The 2012 season is almost over, and the Boston Red Sox are the biggest disappointment in all of baseball.
However, there are reasons to look forward to 2013.
Entering the year, the Red Sox farm system was mediocre, but by trading away several big name players, the Red Sox have replenished the farm.
Here are seven minor league stars that could make an impact in Boston next year.
Jose Iglesias, SS
While Jose Iglesias has more than struggled at the plate since being called up in August, he is still a special talent.
The two hits and .057 batting average he has through 15 games will improve. Even though Iglesias will never be known as an offensive threat, he is an exceptional defender at shortstop
Though I have my reservations regarding Iglesias’ ceiling, he is still only 22 years old and has room to improve as a hitter.
Bryce Brentz, OF
Bryce Brentz is a power-hitting outfielder who resembles current Red Sox right fielder, Cody Ross. Brentz is an average defensive outfielder who could serve well in the shallow left field at Fenway Park.
The 23-year-old’s swing is similar to Ross’ and should translate well in the majors.
If Brentz can continue to develop his plate discipline and stay healthy, there is an outside chance that he could become the everyday left fielder for Boston by the end of the 2013 season.
Matt Barnes, SP
After completing his first season of minor league baseball, Matt Barnes has solidified himself as one of the Red Sox prized pitching prospects.
The 6’4” righty showed that he has strikeout stuff to go along with above average command.
Though he only played in A-ball, don’t be surprised to see Barnes called up when rosters expand next September.
If he continues his rise through the system, Barnes could provide a spot start or bolster the bullpen if needed.
Jackie Bradley Jr., OF
While some compare Jackie Bradley Jr. to current Red Sox outfielder Jacoby Ellsbury, fans should wait before they get too excited.
Bradley Jr. is a great defensive outfielder, but he does not have the same elite speed that Ellsbury possesses and that is a major difference.
So far Bradley Jr. has done well in A-ball, but like Ellsbury he lacks power and size. Without the elite speed , the 22-year-old will need to improve his plate discipline if he is going to be an impact player at the big league level.
Alex Wilson, RP
After being a starter for most of his minor league career, Alex Wilson moved to the bullpen in 2012 and didn’t skip a beat.
The 25-year-old righty was a strikeout machine in Pawtucket recording 78 strikeouts in just 72.2 innings.
Between the combination of success and the fact that he is Rule-5 eligible next season, expect Wilson to fight for a role in the 2013 bullpen.
Allen Webster, SP
One of the players acquired in the trade with the Dodgers, Allen Webster will remind people of Derek Lowe.

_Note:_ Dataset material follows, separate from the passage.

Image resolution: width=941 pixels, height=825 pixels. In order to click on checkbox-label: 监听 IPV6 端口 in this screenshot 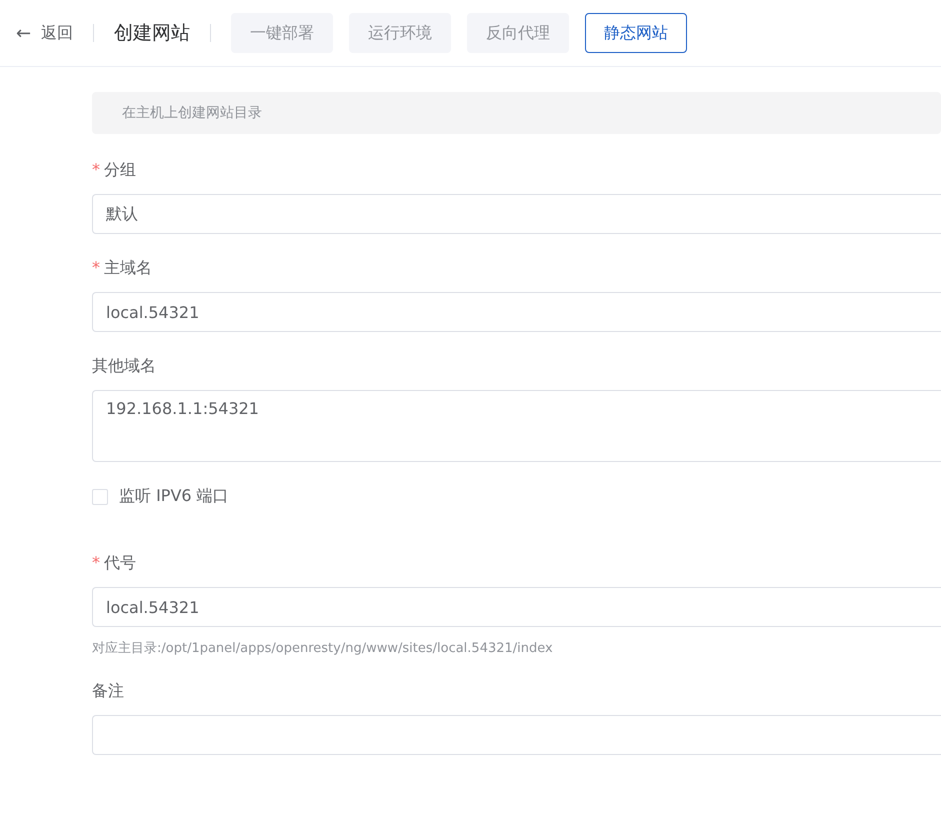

The hard-throwing sinker-baller has a chance at starting next season depending on his offseason progress and what Ben Cherington does with the rotation in the offseason.
While I don’t expect Webster to start at the beginning of the season, if he transitions well to AAA, he could be called up if the team makes a trade or someone gets hurt.
Rubby De La Rosa, SP
The prize of the Dodgers trade was Rubby De La Rosa. The 23-year-old Dominican pitcher is the player-to-be-named-later, so even though he isn’t officially a Red Sox yet, he will be soon.
De La Rosa is an elite talent, something the Red Sox desperately needed. He can step in and start in 2013 and has proven that he has the stuff needed to be atop the rotation starter in the big leagues.
The flame-throwing-righty has a fastball that sits in the mid-90s and can amp it up to 99. Along with the dominating fastball, he has decent control over his curveball, slider and changeup.
In 2011, De La Rosa impressed with 60 strikeouts in 60.2 innings to go along with a 3.71 ERA.
If De La Rosa can work on his command, he could become the ace of the Red Sox pitching staff and be the player they have missed since Pedro Martinez left.